Task material.
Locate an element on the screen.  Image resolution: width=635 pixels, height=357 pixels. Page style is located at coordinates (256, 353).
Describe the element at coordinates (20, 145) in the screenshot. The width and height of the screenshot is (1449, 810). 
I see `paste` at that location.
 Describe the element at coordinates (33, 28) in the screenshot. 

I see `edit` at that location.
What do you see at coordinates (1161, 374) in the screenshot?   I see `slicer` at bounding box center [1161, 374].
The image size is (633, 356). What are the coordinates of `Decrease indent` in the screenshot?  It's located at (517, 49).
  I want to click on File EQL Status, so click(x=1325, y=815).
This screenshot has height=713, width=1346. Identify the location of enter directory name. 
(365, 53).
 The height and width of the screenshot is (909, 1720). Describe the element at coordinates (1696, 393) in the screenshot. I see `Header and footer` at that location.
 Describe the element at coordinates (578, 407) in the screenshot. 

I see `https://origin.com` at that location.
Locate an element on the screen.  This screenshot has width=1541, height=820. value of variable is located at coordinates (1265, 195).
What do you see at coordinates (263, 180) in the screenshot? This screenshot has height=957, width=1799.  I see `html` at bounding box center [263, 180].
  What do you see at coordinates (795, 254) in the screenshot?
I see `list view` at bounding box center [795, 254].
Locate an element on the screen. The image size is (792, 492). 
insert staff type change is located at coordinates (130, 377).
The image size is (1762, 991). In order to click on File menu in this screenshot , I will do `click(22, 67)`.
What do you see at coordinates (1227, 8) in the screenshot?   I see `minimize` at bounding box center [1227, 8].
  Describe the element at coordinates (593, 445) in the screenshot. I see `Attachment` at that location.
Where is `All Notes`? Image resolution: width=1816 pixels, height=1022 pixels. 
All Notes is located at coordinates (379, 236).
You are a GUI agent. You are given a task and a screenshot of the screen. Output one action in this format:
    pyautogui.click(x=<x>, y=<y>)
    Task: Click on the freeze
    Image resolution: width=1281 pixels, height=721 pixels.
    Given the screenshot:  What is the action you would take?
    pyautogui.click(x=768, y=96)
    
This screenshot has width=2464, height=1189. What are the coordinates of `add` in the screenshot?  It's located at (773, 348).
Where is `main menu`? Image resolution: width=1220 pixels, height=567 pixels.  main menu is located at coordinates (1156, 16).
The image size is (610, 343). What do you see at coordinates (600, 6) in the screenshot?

Exercise directions. Return the rows above unchanged, beginning at the line that contains "I want to click" and stopping after the line that contains "The image size is (1762, 991).".

Completed task.
  I want to click on File EQL Status, so click(x=1325, y=815).
This screenshot has height=713, width=1346. Identify the location of enter directory name. 
(365, 53).
 The height and width of the screenshot is (909, 1720). Describe the element at coordinates (1696, 393) in the screenshot. I see `Header and footer` at that location.
 Describe the element at coordinates (578, 407) in the screenshot. 

I see `https://origin.com` at that location.
Locate an element on the screen.  This screenshot has width=1541, height=820. value of variable is located at coordinates (1265, 195).
What do you see at coordinates (263, 180) in the screenshot? This screenshot has height=957, width=1799.  I see `html` at bounding box center [263, 180].
  What do you see at coordinates (795, 254) in the screenshot?
I see `list view` at bounding box center [795, 254].
Locate an element on the screen. The image size is (792, 492). 
insert staff type change is located at coordinates (130, 377).
The image size is (1762, 991). In order to click on File menu in this screenshot , I will do `click(22, 67)`.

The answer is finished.